:: Stated exercise ::
Update the lines starting at the one that contains "Task: Click the terminal" and ending at the one that contains "click(x=147, y=328)" by changing "report" to "invoice". Give back only those lines, with everything else left the same.

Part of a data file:
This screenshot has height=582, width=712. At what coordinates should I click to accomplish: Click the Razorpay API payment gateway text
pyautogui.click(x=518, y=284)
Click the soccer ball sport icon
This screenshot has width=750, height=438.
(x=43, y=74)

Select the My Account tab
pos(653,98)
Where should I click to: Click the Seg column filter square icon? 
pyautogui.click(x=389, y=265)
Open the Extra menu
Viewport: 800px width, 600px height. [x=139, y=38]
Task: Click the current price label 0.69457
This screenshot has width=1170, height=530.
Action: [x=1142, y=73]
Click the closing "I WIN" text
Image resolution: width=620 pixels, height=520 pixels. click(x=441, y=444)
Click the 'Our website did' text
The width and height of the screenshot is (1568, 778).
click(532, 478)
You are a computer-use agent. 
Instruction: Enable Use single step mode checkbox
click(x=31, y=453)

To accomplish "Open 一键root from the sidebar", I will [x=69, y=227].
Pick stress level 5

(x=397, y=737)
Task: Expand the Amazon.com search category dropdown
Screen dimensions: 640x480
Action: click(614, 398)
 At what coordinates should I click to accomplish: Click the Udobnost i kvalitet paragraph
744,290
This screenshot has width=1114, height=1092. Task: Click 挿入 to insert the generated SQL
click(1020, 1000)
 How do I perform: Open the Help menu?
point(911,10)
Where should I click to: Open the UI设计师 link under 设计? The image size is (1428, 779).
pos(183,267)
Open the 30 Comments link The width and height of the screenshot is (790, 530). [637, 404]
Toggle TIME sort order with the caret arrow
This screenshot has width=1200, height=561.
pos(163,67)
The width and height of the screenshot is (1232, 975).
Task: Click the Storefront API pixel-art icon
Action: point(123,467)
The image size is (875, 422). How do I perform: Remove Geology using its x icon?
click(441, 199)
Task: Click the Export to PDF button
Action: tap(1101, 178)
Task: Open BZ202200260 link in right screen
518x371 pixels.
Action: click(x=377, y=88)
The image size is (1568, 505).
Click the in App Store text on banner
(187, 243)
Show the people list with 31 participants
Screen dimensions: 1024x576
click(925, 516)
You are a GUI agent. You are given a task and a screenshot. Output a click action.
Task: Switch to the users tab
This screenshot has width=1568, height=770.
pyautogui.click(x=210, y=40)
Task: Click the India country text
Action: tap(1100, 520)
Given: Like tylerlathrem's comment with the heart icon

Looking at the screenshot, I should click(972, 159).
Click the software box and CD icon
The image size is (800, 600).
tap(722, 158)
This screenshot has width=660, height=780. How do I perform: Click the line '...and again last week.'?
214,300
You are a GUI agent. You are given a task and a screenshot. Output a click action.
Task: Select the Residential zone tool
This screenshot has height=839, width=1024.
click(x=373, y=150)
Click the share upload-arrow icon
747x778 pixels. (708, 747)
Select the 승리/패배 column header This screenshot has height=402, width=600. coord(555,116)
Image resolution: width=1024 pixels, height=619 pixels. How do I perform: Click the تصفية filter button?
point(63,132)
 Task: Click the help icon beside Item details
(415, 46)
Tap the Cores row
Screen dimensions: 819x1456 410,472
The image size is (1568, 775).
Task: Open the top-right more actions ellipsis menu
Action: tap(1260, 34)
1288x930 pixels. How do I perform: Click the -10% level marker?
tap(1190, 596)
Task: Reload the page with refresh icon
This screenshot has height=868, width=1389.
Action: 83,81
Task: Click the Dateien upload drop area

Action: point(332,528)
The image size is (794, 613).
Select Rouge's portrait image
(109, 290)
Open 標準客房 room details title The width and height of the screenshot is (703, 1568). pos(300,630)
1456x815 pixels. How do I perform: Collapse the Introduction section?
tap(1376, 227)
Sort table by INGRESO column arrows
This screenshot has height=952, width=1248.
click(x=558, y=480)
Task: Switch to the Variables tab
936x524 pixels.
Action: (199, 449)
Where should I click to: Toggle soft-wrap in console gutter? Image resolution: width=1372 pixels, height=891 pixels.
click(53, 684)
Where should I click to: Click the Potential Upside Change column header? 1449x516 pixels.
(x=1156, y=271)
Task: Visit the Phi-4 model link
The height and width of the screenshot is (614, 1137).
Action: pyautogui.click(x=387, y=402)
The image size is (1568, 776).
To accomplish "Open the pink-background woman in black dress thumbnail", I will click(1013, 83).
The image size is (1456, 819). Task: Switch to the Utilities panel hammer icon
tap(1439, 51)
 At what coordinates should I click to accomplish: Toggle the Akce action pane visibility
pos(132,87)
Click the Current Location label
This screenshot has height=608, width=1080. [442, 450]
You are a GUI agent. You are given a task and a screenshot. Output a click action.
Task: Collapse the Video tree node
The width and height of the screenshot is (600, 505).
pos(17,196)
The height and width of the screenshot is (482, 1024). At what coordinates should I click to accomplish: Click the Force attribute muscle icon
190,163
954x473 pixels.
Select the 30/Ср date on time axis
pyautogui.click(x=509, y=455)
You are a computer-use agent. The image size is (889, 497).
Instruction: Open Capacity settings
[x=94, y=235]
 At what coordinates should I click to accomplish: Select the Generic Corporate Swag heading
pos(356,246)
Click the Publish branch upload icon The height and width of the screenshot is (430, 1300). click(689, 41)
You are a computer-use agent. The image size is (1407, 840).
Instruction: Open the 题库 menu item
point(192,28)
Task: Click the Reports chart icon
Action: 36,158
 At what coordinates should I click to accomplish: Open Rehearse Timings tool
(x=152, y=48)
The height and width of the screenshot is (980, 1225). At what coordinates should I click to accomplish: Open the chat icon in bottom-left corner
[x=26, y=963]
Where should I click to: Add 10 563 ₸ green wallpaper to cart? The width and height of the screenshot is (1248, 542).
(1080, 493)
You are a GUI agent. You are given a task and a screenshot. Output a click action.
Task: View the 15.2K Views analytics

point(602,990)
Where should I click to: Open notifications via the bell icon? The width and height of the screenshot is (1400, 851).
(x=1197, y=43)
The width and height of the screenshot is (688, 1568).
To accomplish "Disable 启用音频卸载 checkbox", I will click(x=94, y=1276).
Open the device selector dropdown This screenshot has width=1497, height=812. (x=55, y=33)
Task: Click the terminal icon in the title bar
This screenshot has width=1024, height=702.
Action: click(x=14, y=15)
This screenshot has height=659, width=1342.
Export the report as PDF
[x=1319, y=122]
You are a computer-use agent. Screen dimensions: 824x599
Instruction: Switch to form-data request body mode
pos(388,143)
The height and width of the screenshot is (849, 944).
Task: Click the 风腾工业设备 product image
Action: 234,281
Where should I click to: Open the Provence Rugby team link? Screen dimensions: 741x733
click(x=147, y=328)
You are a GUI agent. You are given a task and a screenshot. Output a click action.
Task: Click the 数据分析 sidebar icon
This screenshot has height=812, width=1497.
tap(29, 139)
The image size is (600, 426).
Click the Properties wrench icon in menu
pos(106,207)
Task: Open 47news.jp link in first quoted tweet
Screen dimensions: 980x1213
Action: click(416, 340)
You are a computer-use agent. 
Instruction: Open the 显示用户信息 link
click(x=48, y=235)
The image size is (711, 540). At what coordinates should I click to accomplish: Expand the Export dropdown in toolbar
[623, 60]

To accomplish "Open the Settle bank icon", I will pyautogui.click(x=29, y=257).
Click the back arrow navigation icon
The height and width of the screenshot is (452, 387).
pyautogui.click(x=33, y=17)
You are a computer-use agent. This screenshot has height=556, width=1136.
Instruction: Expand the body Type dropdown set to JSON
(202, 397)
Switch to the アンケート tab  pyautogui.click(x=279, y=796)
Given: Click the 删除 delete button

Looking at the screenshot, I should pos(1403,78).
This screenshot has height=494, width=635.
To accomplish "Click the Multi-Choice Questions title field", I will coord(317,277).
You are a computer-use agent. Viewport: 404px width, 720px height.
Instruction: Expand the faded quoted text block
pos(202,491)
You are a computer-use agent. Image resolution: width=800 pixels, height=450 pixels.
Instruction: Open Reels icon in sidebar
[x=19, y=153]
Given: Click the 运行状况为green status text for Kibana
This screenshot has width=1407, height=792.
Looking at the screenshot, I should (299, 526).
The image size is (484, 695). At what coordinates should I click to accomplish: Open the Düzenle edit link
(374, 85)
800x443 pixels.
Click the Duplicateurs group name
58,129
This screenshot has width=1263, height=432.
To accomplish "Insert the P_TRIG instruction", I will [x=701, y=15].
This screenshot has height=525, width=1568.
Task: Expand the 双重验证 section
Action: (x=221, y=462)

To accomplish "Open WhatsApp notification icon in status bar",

:: Response to the exercise ::
Task: Click the terminal icon in the title bar
This screenshot has width=1024, height=702.
Action: click(x=14, y=15)
This screenshot has height=659, width=1342.
Export the invoice as PDF
[x=1319, y=122]
You are a computer-use agent. Screen dimensions: 824x599
Instruction: Switch to form-data request body mode
pos(388,143)
The height and width of the screenshot is (849, 944).
Task: Click the 风腾工业设备 product image
Action: 234,281
Where should I click to: Open the Provence Rugby team link? Screen dimensions: 741x733
click(x=147, y=328)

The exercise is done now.